Mais ce qui se tarit dans le confinement, c’est la surtout présence structurante des autres. Des voisins, des collègues, clients, supérieurs et collaborateurs, devant qui se joue sur le lieu de travail, la petite scène sociale de la journée ordinaire. Certes, il y a bien les proches, les confinés associés qui bordent, secouent ou rappellent à l’ordre. Mais leur regard, à la fois trop bienveillant ou trop critique, manque d’objectivité et de bonne foi. Il s’use, lui aussi emporté par le glissement général.
Il est étonnant qu’à l’heure où le secteur de la haute couture – un des rares avec la vente d’armes qui fait rayonner notre pays à l’étranger- est en grande souffrance, la population des confinés, se déclasse et se démode sans scrupule. Comme si inconsciemment elle accompagnait le sinistre économique dans la régression.

Dans Vendredi ou les limbes du Pacifique, livre magnifique sur le confinement exotique de Robinson Crusoé, Michel Tournier nous montre à quel relâchement est soumis le naufragé sur son île déserte. Il perd, pour le dire vite, le sens d’autrui et en même temps sa raison ordinaire.

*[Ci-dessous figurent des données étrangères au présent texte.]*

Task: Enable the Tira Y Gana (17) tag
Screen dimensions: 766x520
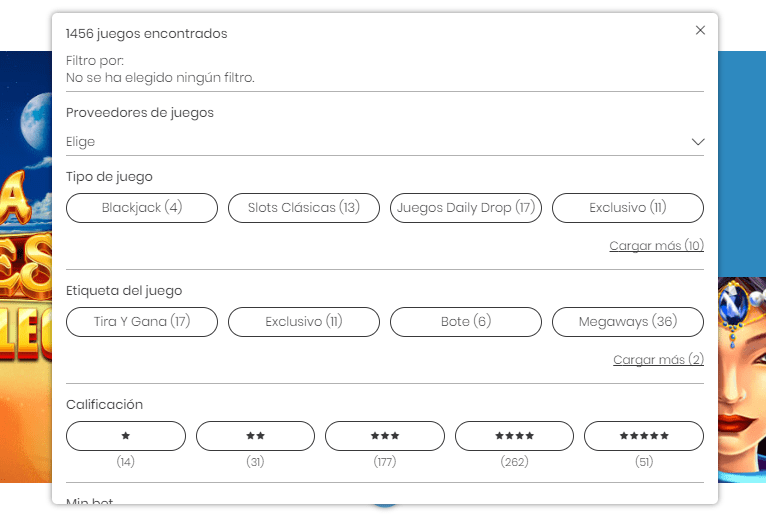Action: (142, 322)
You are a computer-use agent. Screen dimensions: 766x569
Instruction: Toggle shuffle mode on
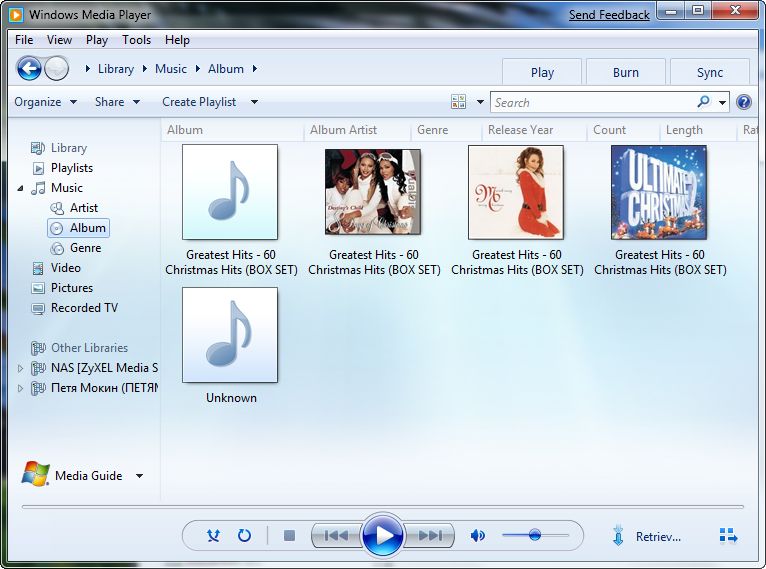213,536
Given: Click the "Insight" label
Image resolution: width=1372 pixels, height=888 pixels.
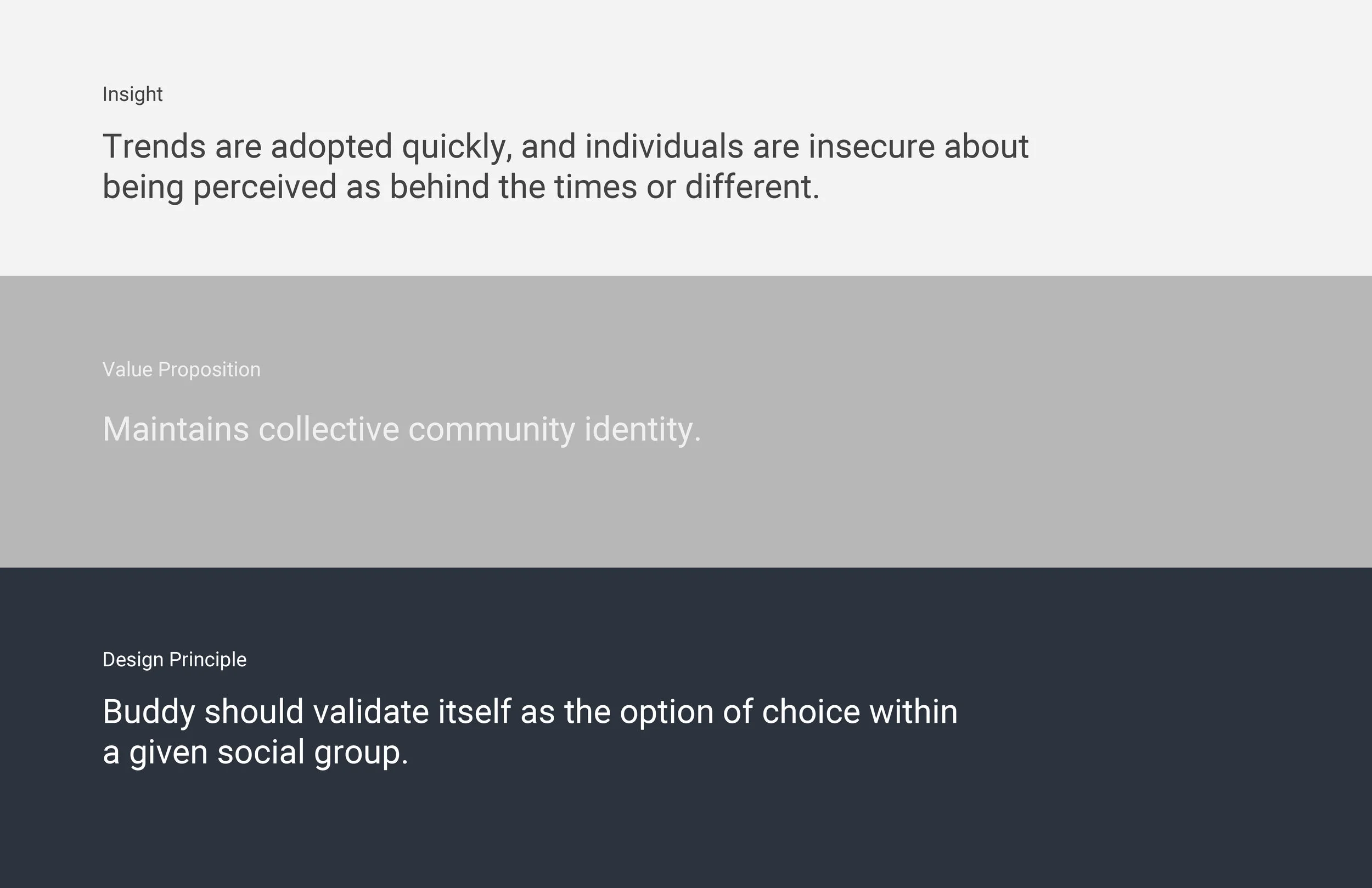Looking at the screenshot, I should tap(133, 94).
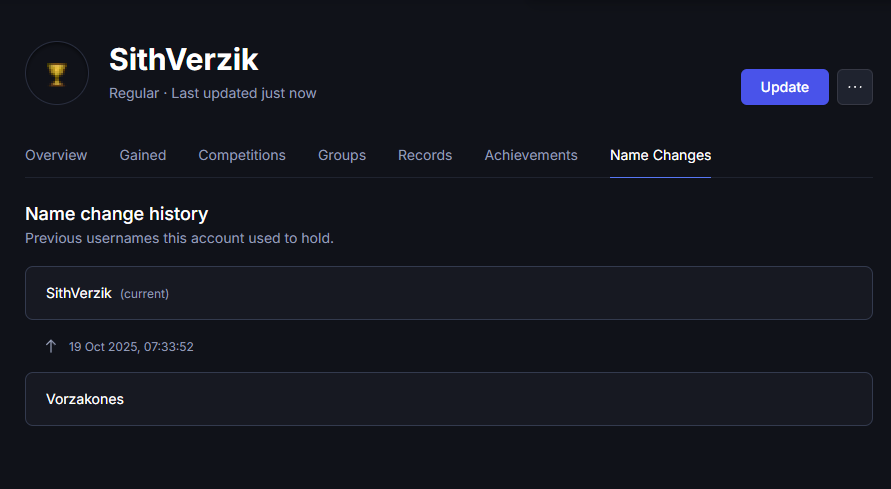Click the Vorzakones previous name row
The image size is (891, 489).
[448, 399]
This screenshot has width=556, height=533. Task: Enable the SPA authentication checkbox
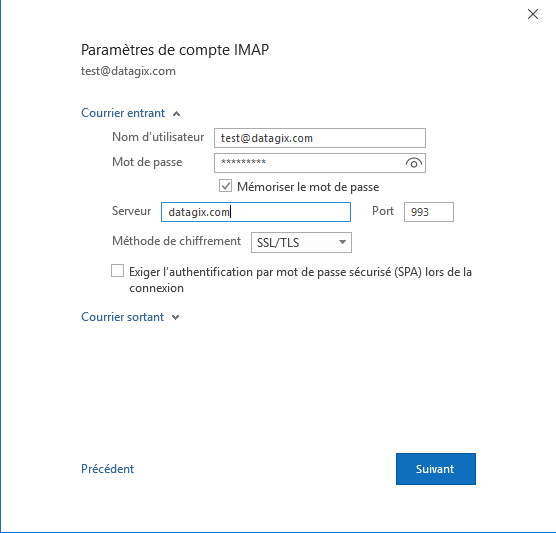pos(117,271)
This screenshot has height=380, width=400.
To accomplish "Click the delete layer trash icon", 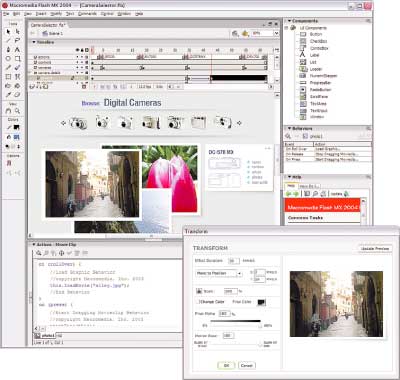I will tap(84, 87).
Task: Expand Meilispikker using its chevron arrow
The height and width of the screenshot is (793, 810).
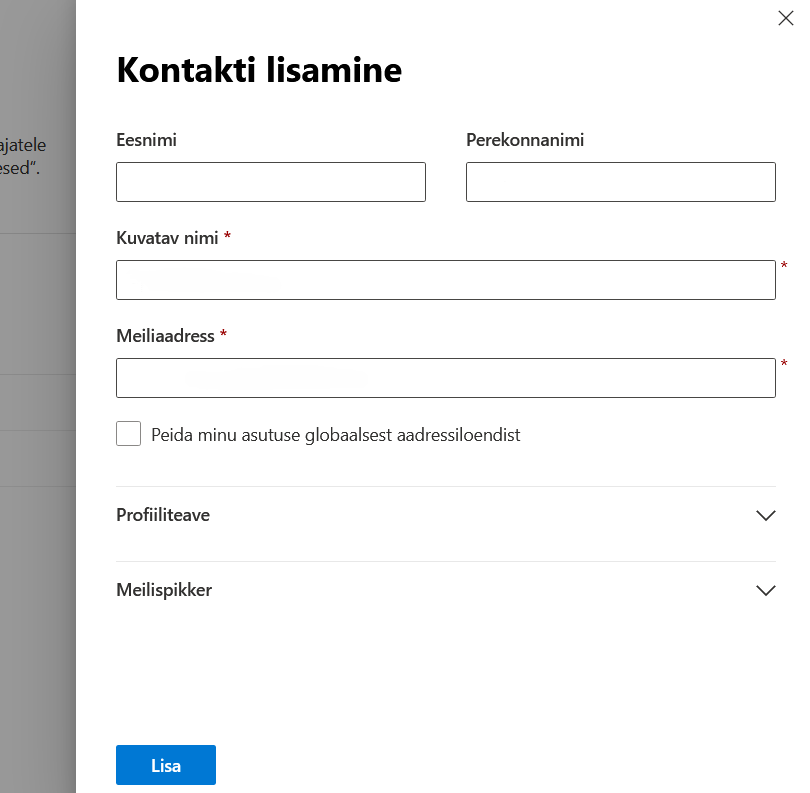Action: click(765, 590)
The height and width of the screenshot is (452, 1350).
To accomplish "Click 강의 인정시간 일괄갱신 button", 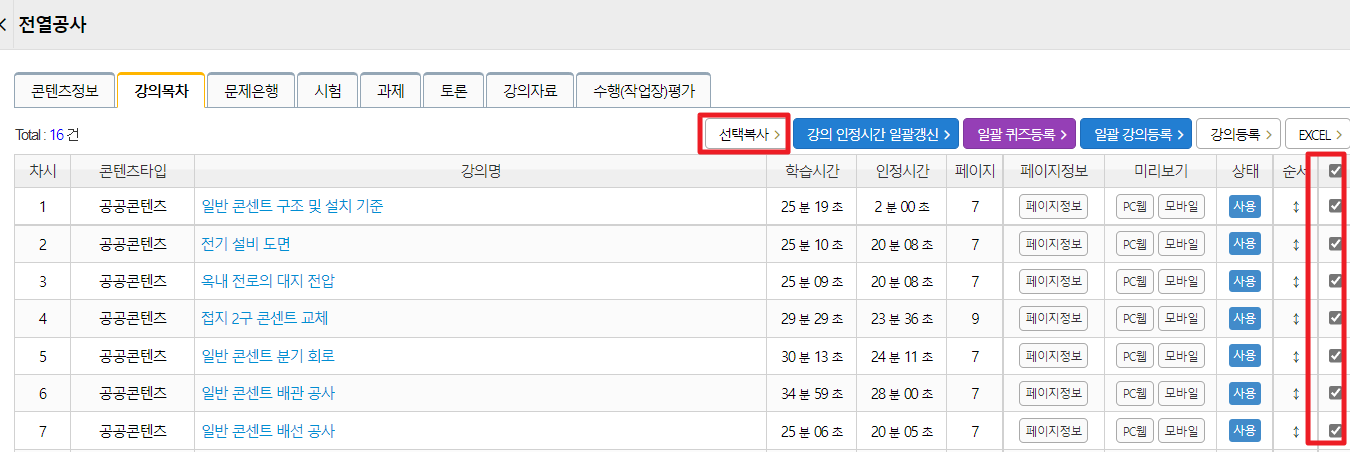I will (876, 133).
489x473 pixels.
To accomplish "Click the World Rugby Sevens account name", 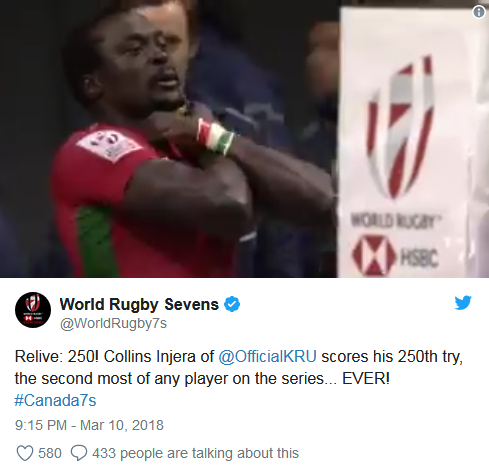I will point(139,304).
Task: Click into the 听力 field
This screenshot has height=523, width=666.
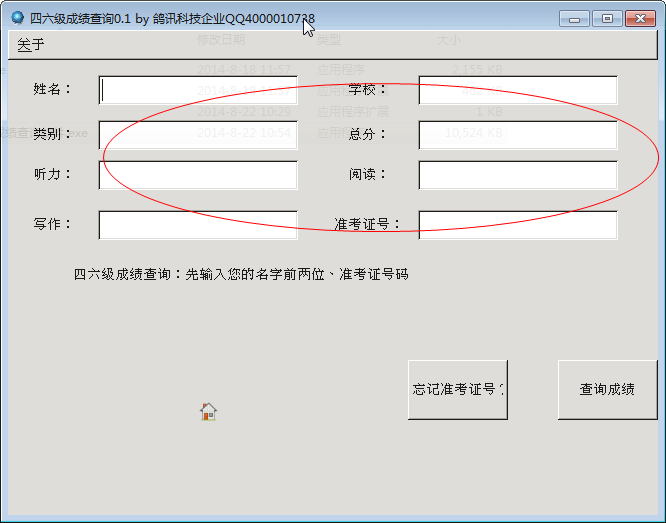Action: pos(198,175)
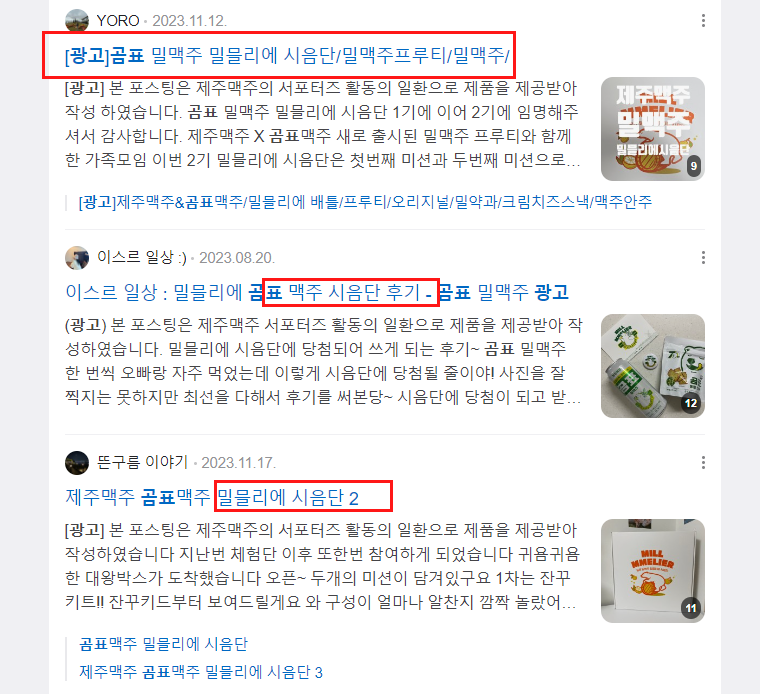The height and width of the screenshot is (694, 760).
Task: Open related link 제주맥주 곰표맥주 밀믈리에 시음단 3
Action: tap(201, 672)
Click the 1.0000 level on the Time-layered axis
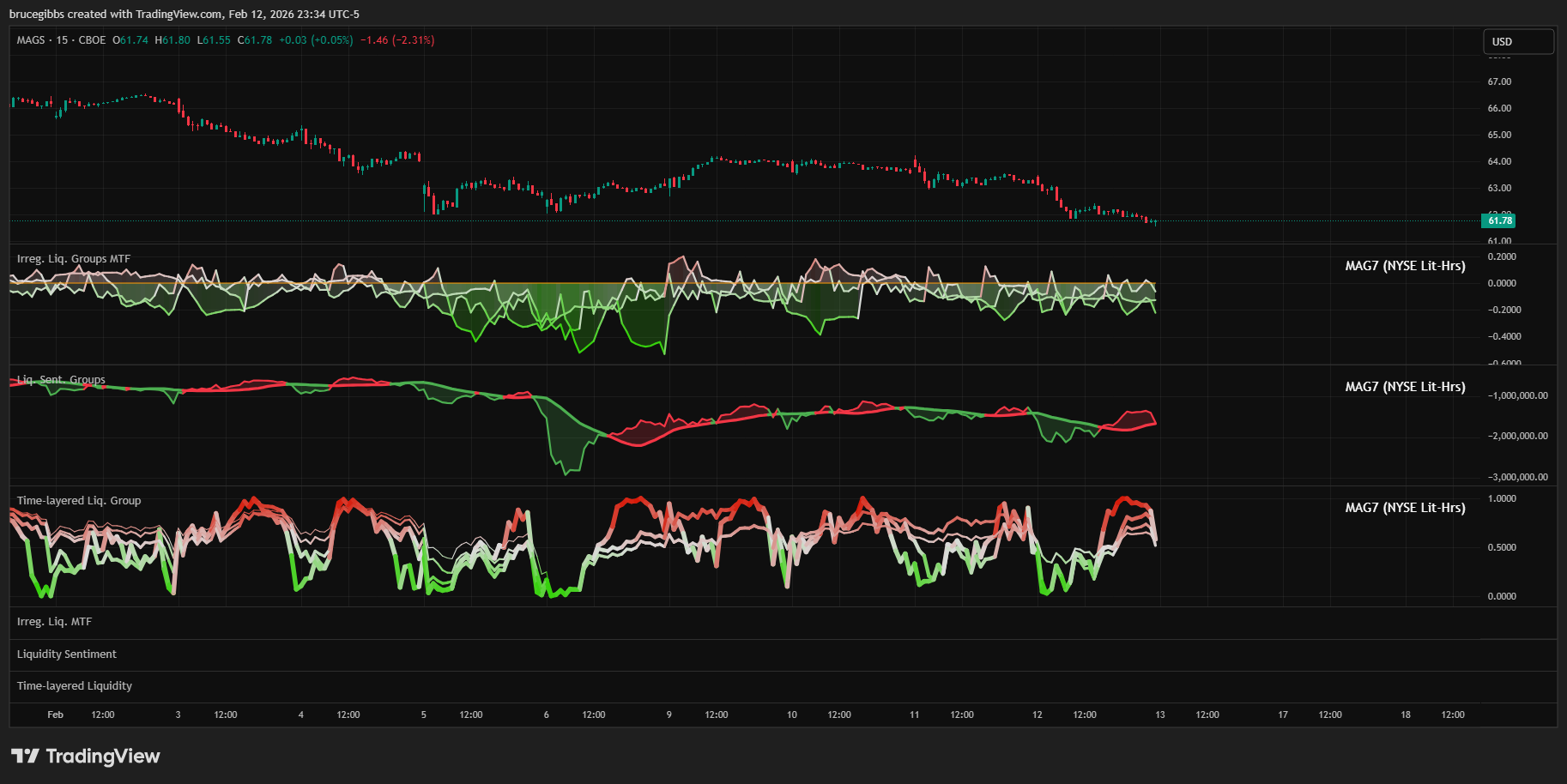The height and width of the screenshot is (784, 1567). click(x=1501, y=498)
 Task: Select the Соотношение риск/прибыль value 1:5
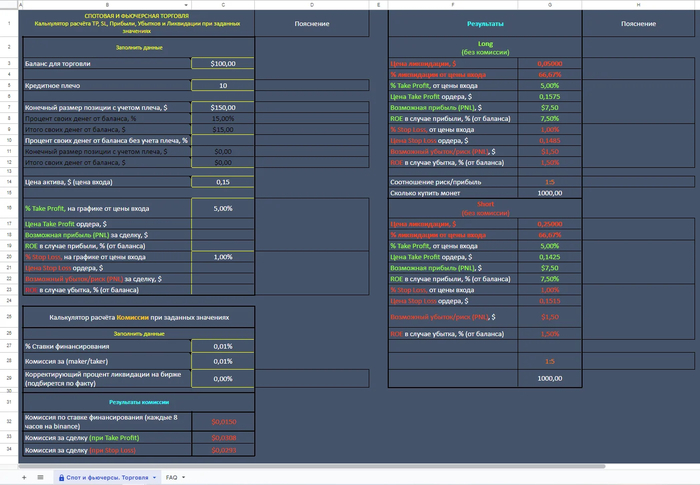point(549,181)
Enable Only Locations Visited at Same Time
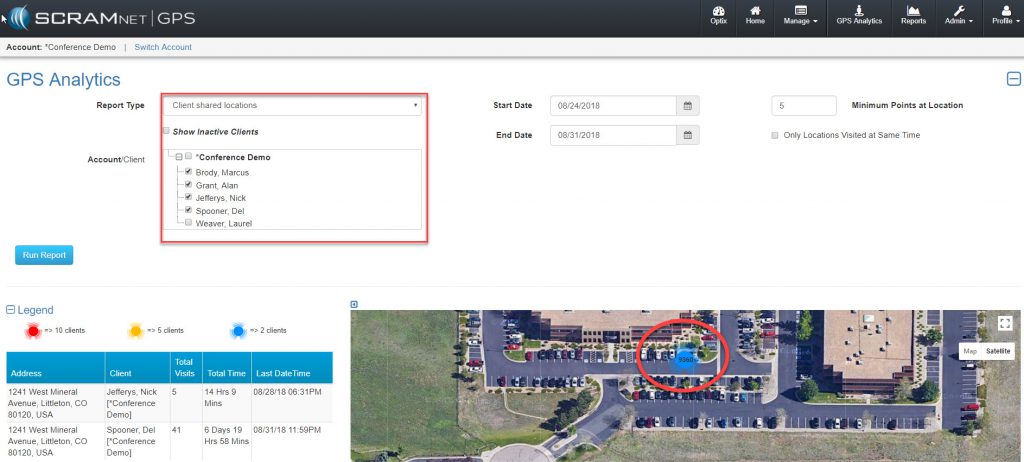This screenshot has height=462, width=1024. click(x=775, y=135)
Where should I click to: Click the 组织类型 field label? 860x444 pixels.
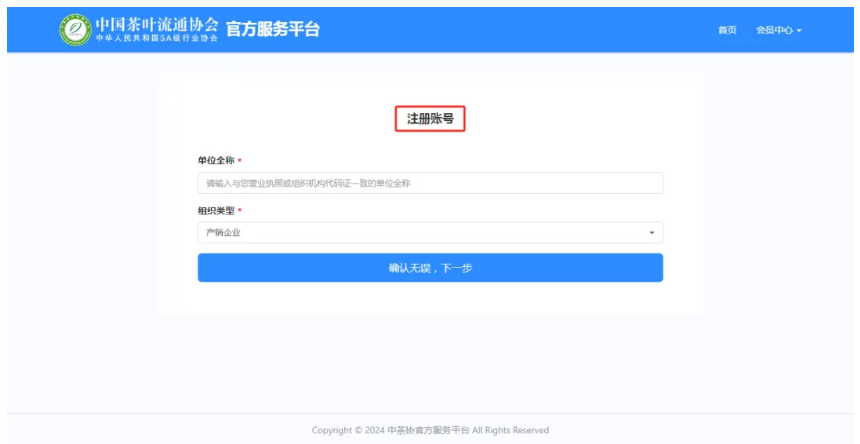click(x=215, y=210)
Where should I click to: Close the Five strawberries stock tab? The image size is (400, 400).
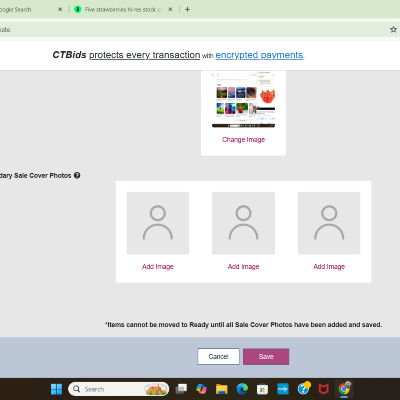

Au début du livre, ce rouquin à la peau fragile, exposé à la violence des éléments affronte sa nudité comme une épreuve d’une « meurtrière témérité ». « La nudité est un luxe que seul l’homme chaudement entouré par la multitude de ses semblables peut s’offrir sans danger », souligne Tournier. Le naufragé n’y a plus accès. Pour se maintenir à la fois en bonne santé et dans l’humanité, il doit se rhabiller.

On verra donc Robinson tantôt couvert de peaux de chèvres et d’un bonnet de fourrure (il s’adapte à l’environnement), tantôt endimanché dans une des tenues d’apparat qu’il récupérées sur l’épave de La Virginie (il a des restes de civilisé). En l’absence d’autrui, de son regard, de son jugement, Robinson s’efforce de se maintenir tout seul dans une humanité tragique certes, mais équipée de pied en cap.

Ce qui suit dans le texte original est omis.